Brief.
Change "refresh icon" to "reload icon" in the part of the records that opens with the line containing "Image resolution: width=1472" and closes with the end of the records, leaving everything else unchanged. Rewrite only that part, without the pictures.

• • • • • • •

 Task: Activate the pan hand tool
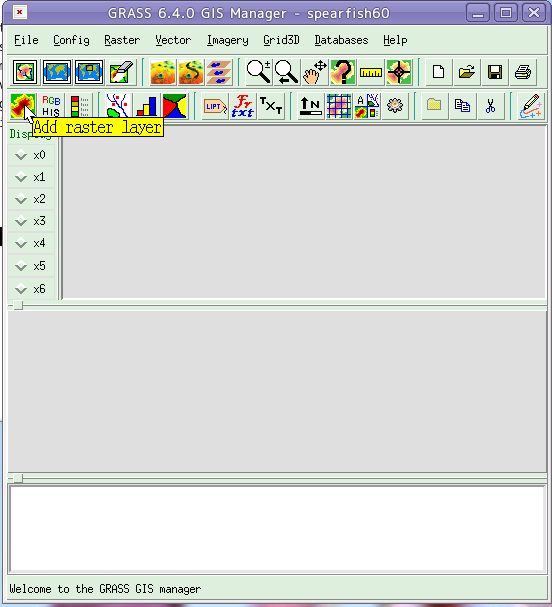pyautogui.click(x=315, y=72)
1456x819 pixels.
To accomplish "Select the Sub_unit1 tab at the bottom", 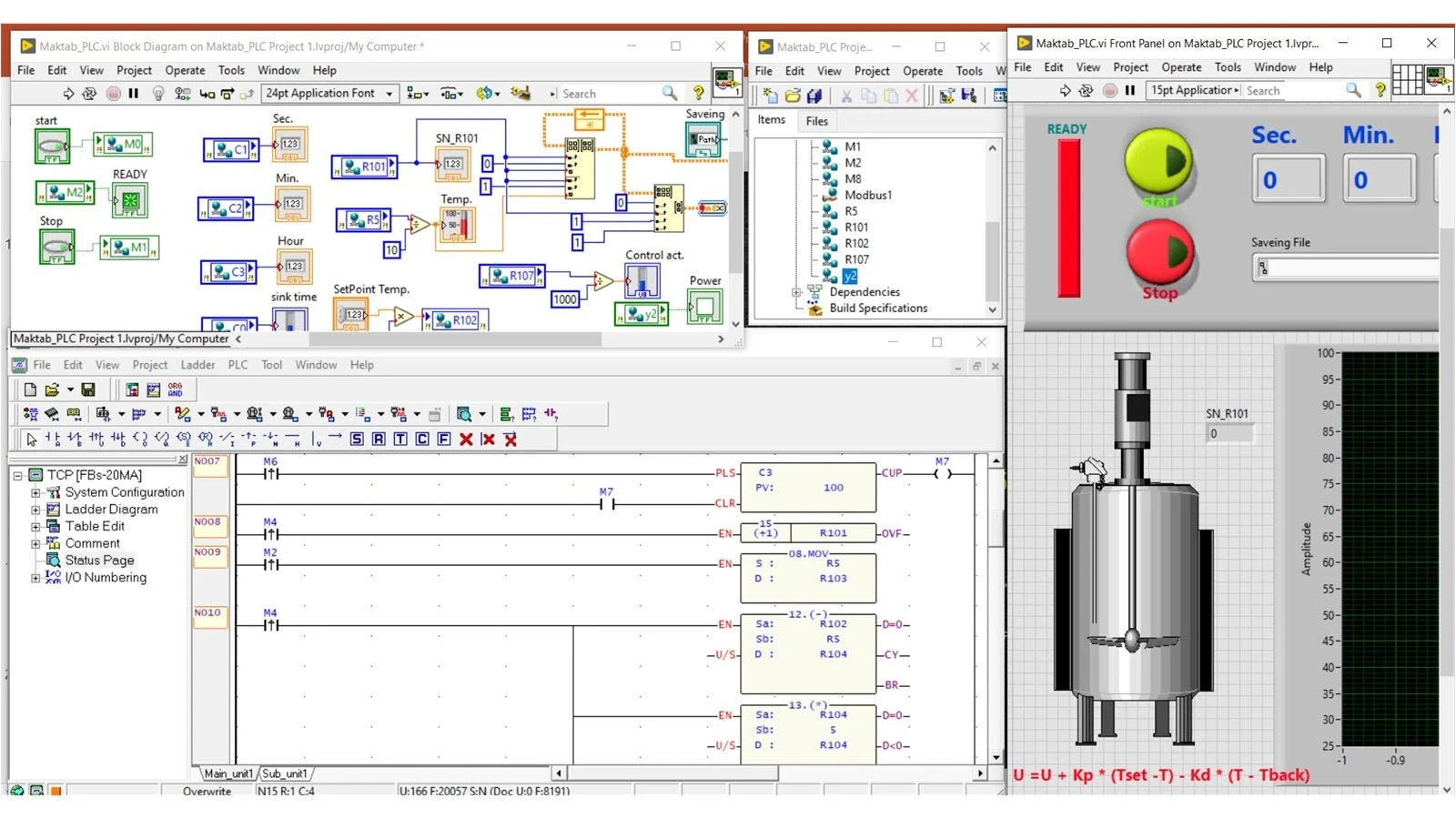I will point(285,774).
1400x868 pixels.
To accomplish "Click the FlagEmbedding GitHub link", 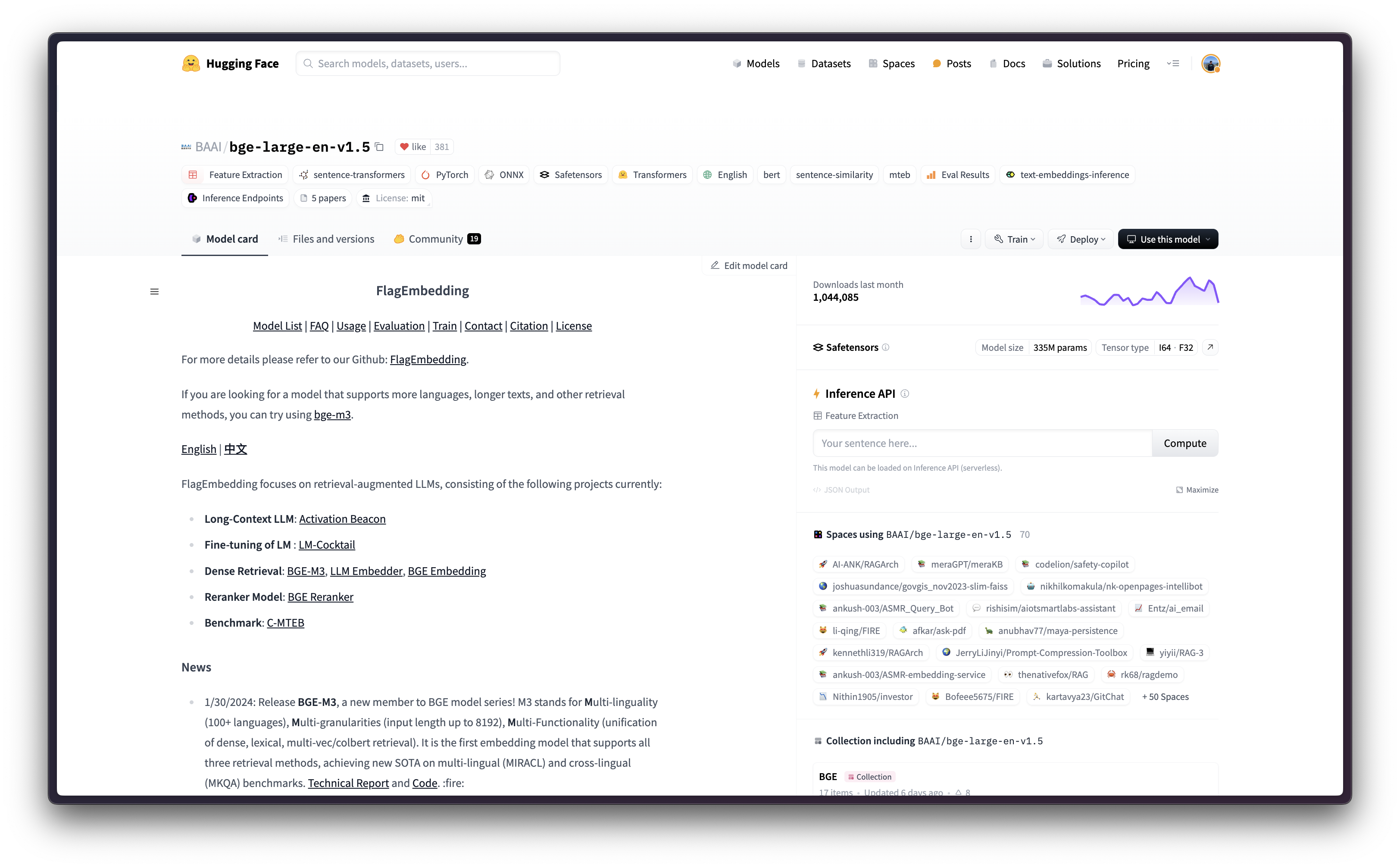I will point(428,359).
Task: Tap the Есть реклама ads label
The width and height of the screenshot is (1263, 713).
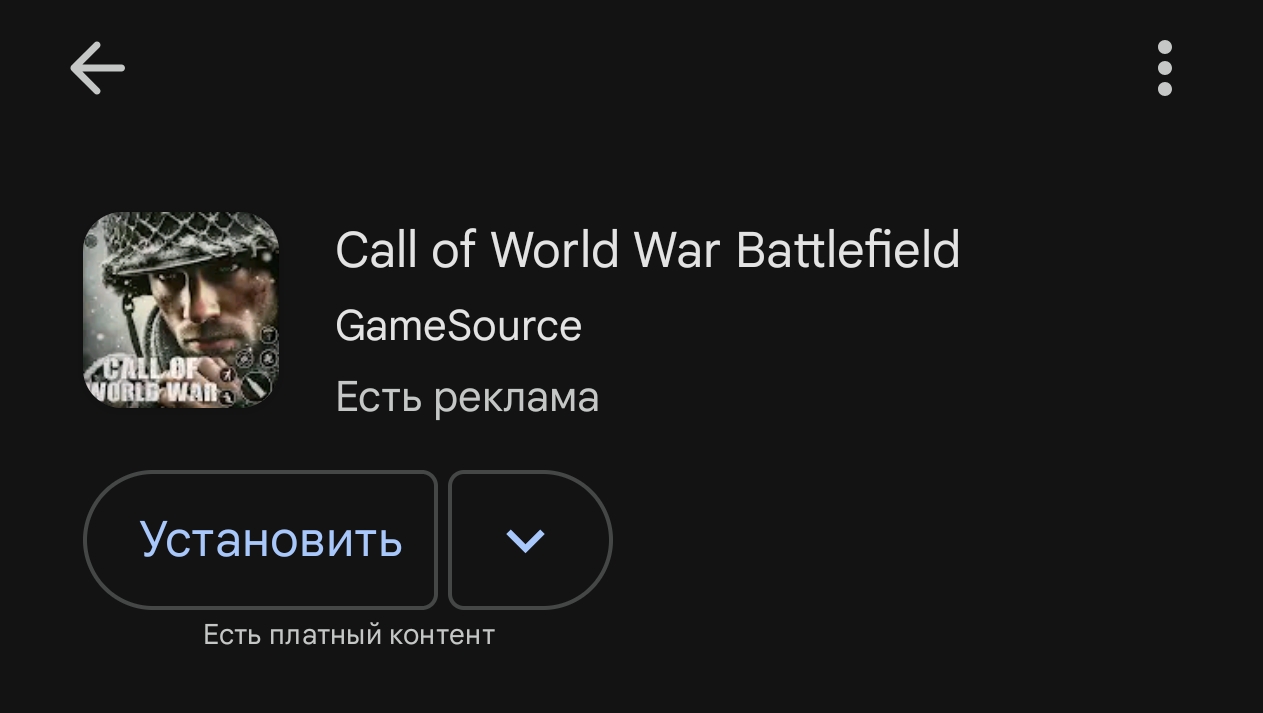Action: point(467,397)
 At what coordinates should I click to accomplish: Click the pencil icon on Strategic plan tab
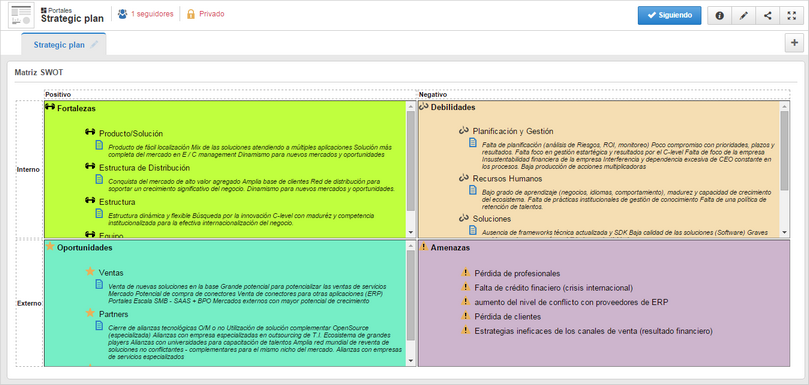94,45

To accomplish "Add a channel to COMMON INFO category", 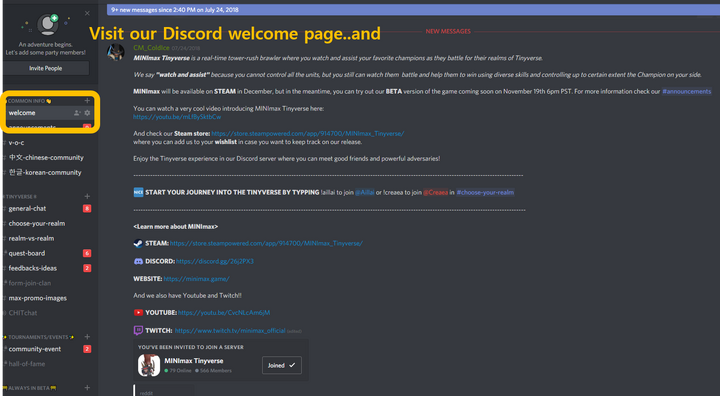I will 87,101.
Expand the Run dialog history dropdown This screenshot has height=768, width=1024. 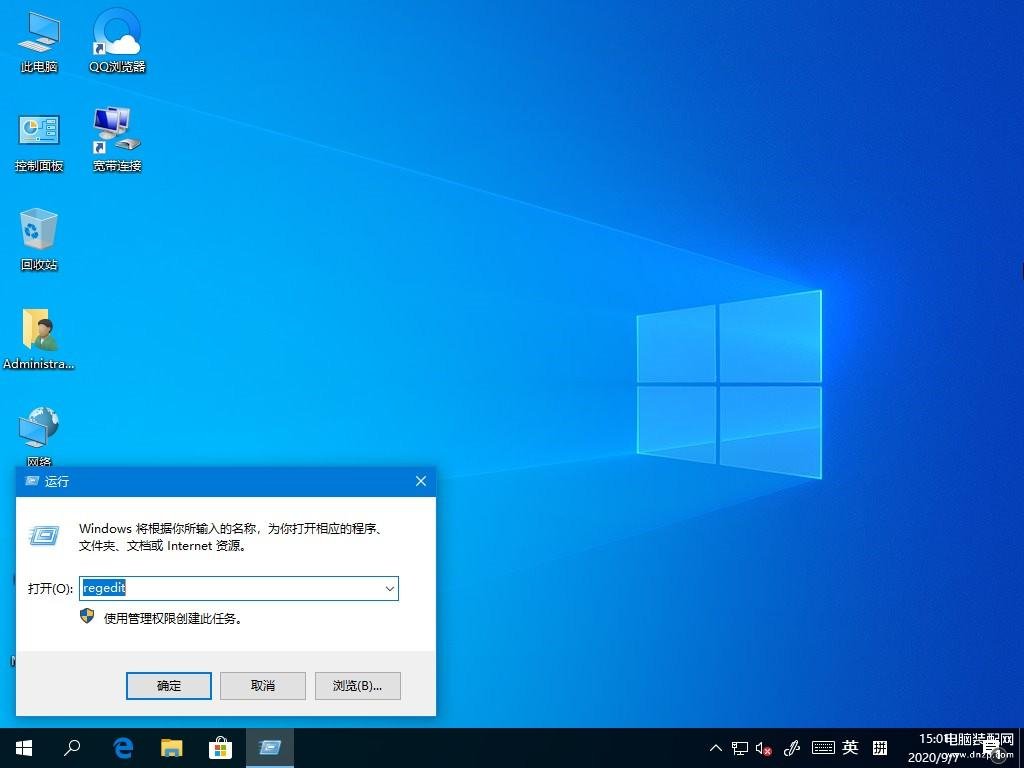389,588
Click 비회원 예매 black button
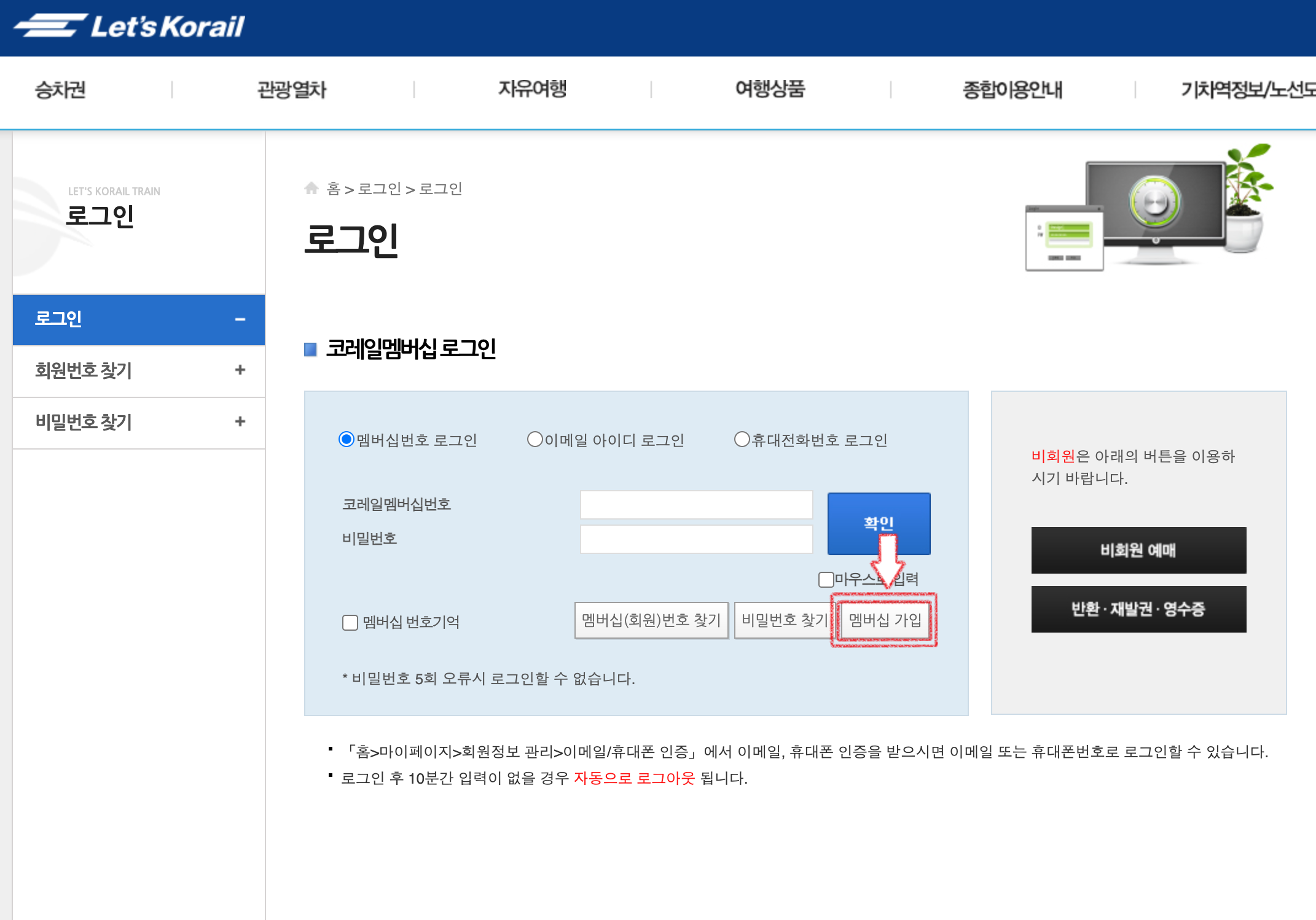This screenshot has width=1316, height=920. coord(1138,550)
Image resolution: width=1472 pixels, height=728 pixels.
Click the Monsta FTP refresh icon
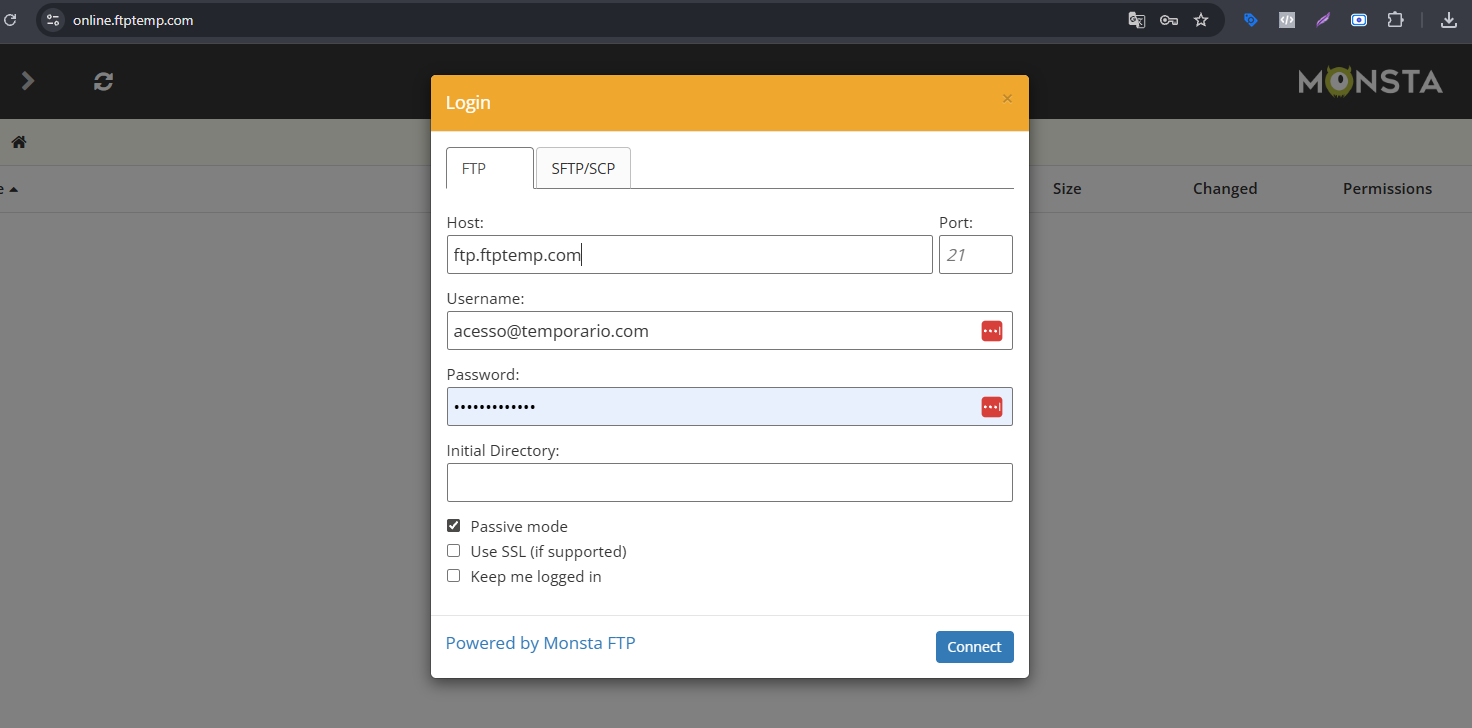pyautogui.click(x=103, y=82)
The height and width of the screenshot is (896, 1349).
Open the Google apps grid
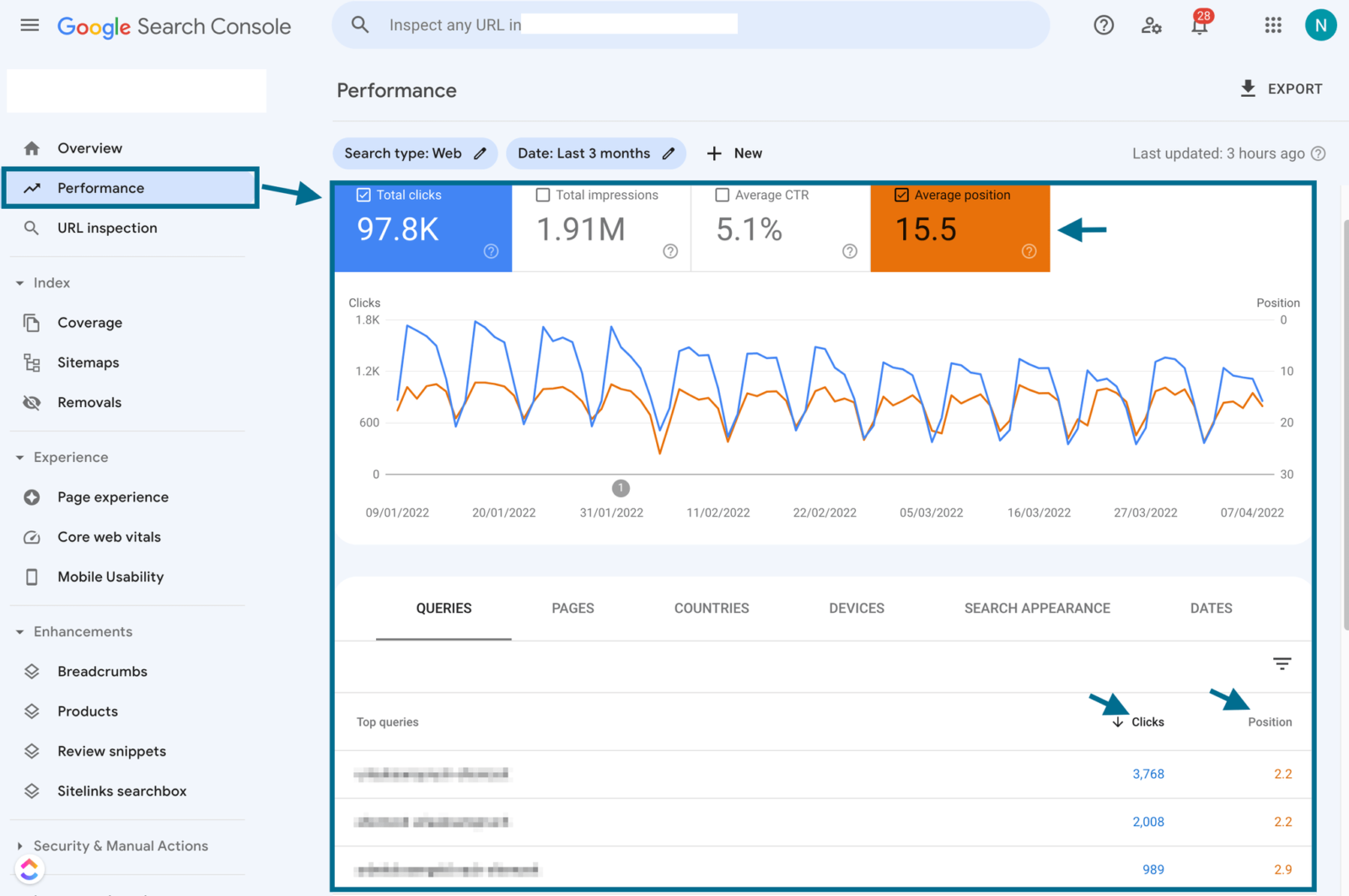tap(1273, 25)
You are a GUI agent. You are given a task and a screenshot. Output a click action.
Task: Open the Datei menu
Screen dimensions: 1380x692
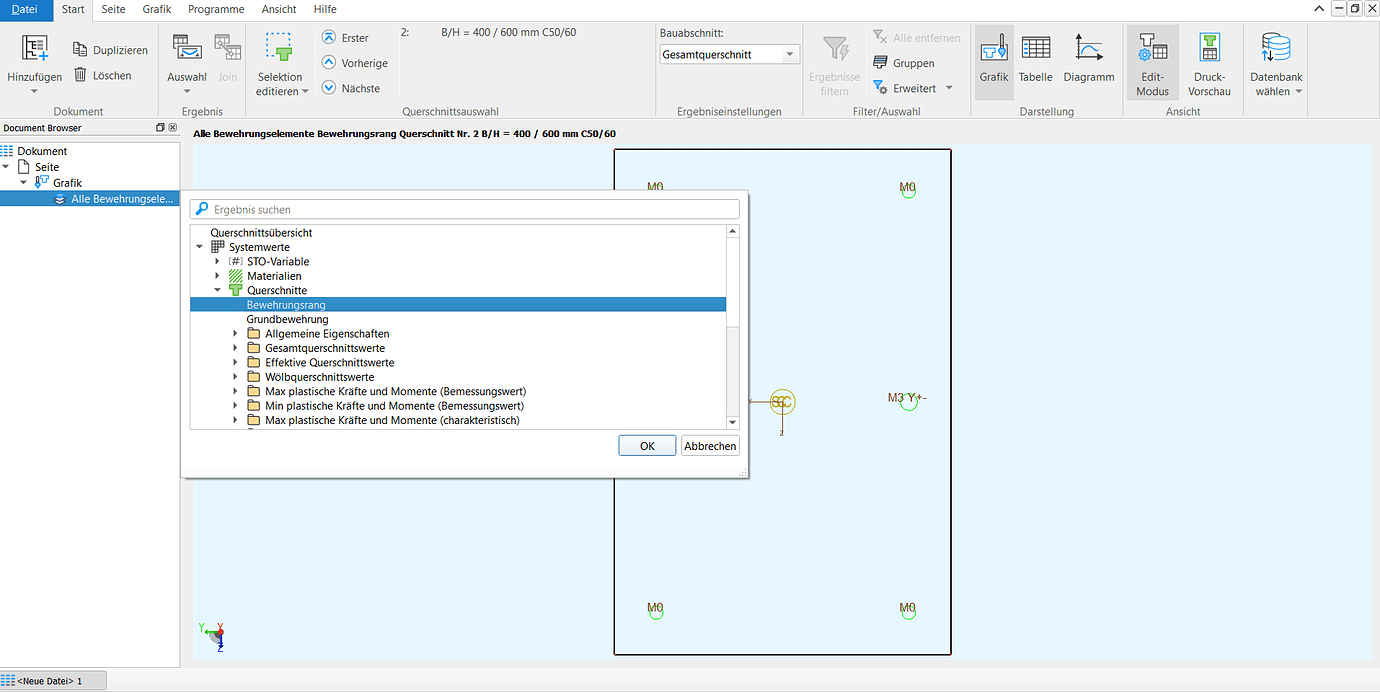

• • • • • • •

Complete answer.
Image resolution: width=1472 pixels, height=728 pixels.
Click the Monsta FTP reload icon
pyautogui.click(x=103, y=82)
The height and width of the screenshot is (896, 1349).
Open the Google apps grid
tap(1273, 25)
You are a GUI agent. You are given a task and a screenshot. Output a click action.
Task: Open the Datei menu
Screen dimensions: 1380x692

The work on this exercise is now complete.